§ REQUIRED WORK:
Recast the items below as a JSON list of strings, one string per line, leaving out any blank lines.

Begin ROWS

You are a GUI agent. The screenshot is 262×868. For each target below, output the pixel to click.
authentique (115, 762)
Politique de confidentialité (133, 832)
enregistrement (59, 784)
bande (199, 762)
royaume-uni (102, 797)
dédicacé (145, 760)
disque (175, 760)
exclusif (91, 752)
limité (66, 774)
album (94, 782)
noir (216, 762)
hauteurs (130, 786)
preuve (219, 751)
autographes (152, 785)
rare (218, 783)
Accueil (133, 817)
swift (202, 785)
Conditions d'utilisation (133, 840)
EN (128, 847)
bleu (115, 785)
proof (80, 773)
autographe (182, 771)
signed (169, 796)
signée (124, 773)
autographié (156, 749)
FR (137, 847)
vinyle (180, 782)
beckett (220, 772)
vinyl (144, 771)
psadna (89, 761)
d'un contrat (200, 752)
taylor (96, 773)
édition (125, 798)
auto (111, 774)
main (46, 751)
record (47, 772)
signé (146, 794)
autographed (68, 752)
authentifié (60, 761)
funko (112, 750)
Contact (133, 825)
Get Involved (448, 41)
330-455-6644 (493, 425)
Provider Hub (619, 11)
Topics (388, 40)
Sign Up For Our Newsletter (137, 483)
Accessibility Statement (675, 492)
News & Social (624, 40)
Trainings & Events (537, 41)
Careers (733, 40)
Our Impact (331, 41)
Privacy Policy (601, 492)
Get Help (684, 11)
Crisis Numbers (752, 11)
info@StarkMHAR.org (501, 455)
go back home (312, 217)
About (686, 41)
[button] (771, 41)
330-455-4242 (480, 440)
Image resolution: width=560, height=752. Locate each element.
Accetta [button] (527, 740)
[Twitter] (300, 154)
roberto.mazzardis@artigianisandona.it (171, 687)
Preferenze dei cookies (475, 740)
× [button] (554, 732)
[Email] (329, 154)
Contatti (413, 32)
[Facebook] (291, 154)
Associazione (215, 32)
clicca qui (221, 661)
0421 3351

End ROWS

§ ANSWER TO THIS EXERCISE:
[
  "You are a GUI agent. The screenshot is 262×868. For each target below, output the pixel to click.",
  "authentique (115, 762)",
  "Politique de confidentialité (133, 832)",
  "enregistrement (59, 784)",
  "bande (199, 762)",
  "royaume-uni (102, 797)",
  "dédicacé (145, 760)",
  "disque (175, 760)",
  "exclusif (91, 752)",
  "limité (66, 774)",
  "album (94, 782)",
  "noir (216, 762)",
  "hauteurs (130, 786)",
  "preuve (219, 751)",
  "autographes (152, 785)",
  "rare (218, 783)",
  "Accueil (133, 817)",
  "swift (202, 785)",
  "Conditions d'utilisation (133, 840)",
  "EN (128, 847)",
  "bleu (115, 785)",
  "proof (80, 773)",
  "autographe (182, 771)",
  "signed (169, 796)",
  "signée (124, 773)",
  "autographié (156, 749)",
  "FR (137, 847)",
  "vinyle (180, 782)",
  "beckett (220, 772)",
  "vinyl (144, 771)",
  "psadna (89, 761)",
  "d'un contrat (200, 752)",
  "taylor (96, 773)",
  "édition (125, 798)",
  "auto (111, 774)",
  "main (46, 751)",
  "record (47, 772)",
  "signé (146, 794)",
  "autographed (68, 752)",
  "authentifié (60, 761)",
  "funko (112, 750)",
  "Contact (133, 825)",
  "Get Involved (448, 41)",
  "330-455-6644 (493, 425)",
  "Provider Hub (619, 11)",
  "Topics (388, 40)",
  "Sign Up For Our Newsletter (137, 483)",
  "Accessibility Statement (675, 492)",
  "News & Social (624, 40)",
  "Trainings & Events (537, 41)",
  "Careers (733, 40)",
  "Our Impact (331, 41)",
  "Privacy Policy (601, 492)",
  "Get Help (684, 11)",
  "Crisis Numbers (752, 11)",
  "info@StarkMHAR.org (501, 455)",
  "go back home (312, 217)",
  "About (686, 41)",
  "[button] (771, 41)",
  "330-455-4242 (480, 440)",
  "Image resolution: width=560, height=752. Locate each element.",
  "Accetta [button] (527, 740)",
  "[Twitter] (300, 154)",
  "roberto.mazzardis@artigianisandona.it (171, 687)",
  "Preferenze dei cookies (475, 740)",
  "× [button] (554, 732)",
  "[Email] (329, 154)",
  "Contatti (413, 32)",
  "[Facebook] (291, 154)",
  "Associazione (215, 32)",
  "clicca qui (221, 661)",
  "0421 3351"
]